Sully : Pour en revenir au disque, on savait que l’on voulait explorer une nouvelle direction. Mais personne n’avait de chansons, alors le défi était de mettre un grand coup de pied dans notre nid douillet et écrire de la putain de musique. On est parvenu à trouver cette nouvelle direction, et tout est parti de “Bulletproof” je pense. Ce titre est très accrocheur, et je pense que cela nous a amené dans la position où l’on a pu écrire et composer ce que l’on a voulu sur cet album. Mais on était également conscient que nous devions mettre quelques chansons bien heavy, car c’est l’identité même de notre fanbase.  Mais mêmes les plus heavy ont des passages très accrocheurs. Cet album est la naissance d’une nouvelle carrière.

On a une question NFL pour toi, vu qu’on sait que tu es un grand fan des Patriots de la Nouvelle-Angleterre.

Sully : Yeah !

Même si ce n’est pas notre équipe, on n’a que le plus grand respect pour cette organisation. On a trouvé très drôle les vidéos que tu as posté sur ta page Facebook après chaque matchs des Pats, pour un peu “chauffer” ceux qui les détestent (ndlr : Les Patriots, entre domination écœurante depuis dix-sept ans et polémiques et accusations, sont l’équipe la plus détestée des USA, tous sports confondus).

Sully : On est simplement comme ça à Boston. C’est une ville compétitive, et on a un amour et une dévotion éternelle pour toutes les équipes sportives qui défendent nos couleurs. C’est juste la “Boston attitude” tu vois ? (rires) Tout le monde la ramène, c’est une ville très dure, et donc, on est tous compétitif et passionné pour notre équipe, et chacun devrait l’être pour l’équipe qu’il supporte d’ailleurs.

Des projets de sortie d’un DVD/Blu-ray live de cette tournée ?

Shannon : Je ne sais pas, on n’y a pas pensé étant donné qu’on est encore en pleine tournée.

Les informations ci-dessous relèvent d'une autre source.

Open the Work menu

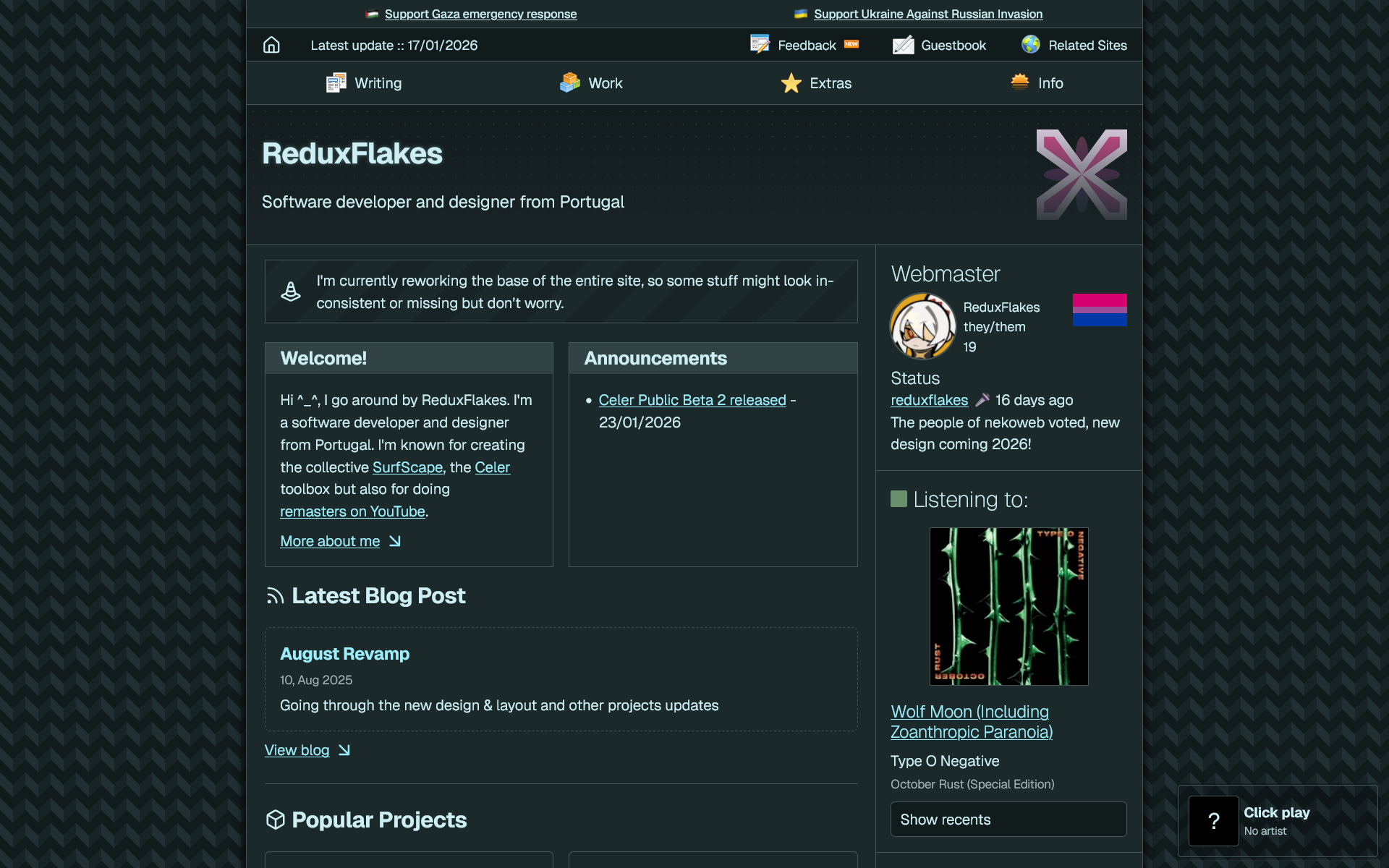[x=591, y=83]
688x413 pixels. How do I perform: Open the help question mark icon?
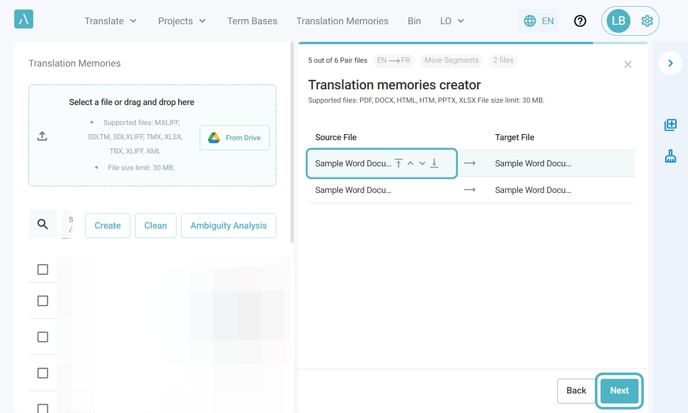[x=580, y=21]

Mais on a des idées pour un DVD live atypique, comparé à ce qu’il se fait d’habitude.

Sully : On travaille sur quelque chose en ce moment, mais nous ne pouvons pas trop en parler car nous en sommes pas encore certains. Si cela se fait, ça sera très spécial, un live vraiment spécial, je vous le promet. Quelque chose que Godsmack n’a jamais encore fait jusqu’à présent.

Enfin, nous sommes “RockUrLife”, et vous, qu’est-ce qui rock votre life ?

Shannon : J’ai un bassin de carpes Koi. (rires) Je vous jure, j’ai ces poissons magnifiques, des tortues et tout. Ma copine et moi on adore trop ces trucs, on en prend soin. C’est ce qui me manque le plus là de suite.

Sully : Je dirai que les deux choses qui rock ma life sont ma fille et mon groupe. Je suis extrêmement heureux d’en faire parte. J’aime ces mecs, ce groupe, j’adore ce qu’on fait et j’aime le regarder évoluer et grandir, parce que je pense vraiment qu’il était temps de prendre des décisions ainsi qu’une nouvelle direction, surtout en Europe. C’est ce qu’on voulait faire depuis très longtemps, on est donc en mission (d’être présent ici) une bonne fois pour toute. D’obtenir le statut de “groupe de stade” partout dans le monde. Donc, tout cela rock ma life car c’est ce que j’aime faire, d’arriver au niveau pour lequel on est fait. Et quand je rentre chez moi, le contrepoids est ma fille. Etre un père, c’est important. Elle a grandi, et n’a plus besoin d’un papa désormais, alors j’essaie d’absorber chaque moment que je peux avec elle.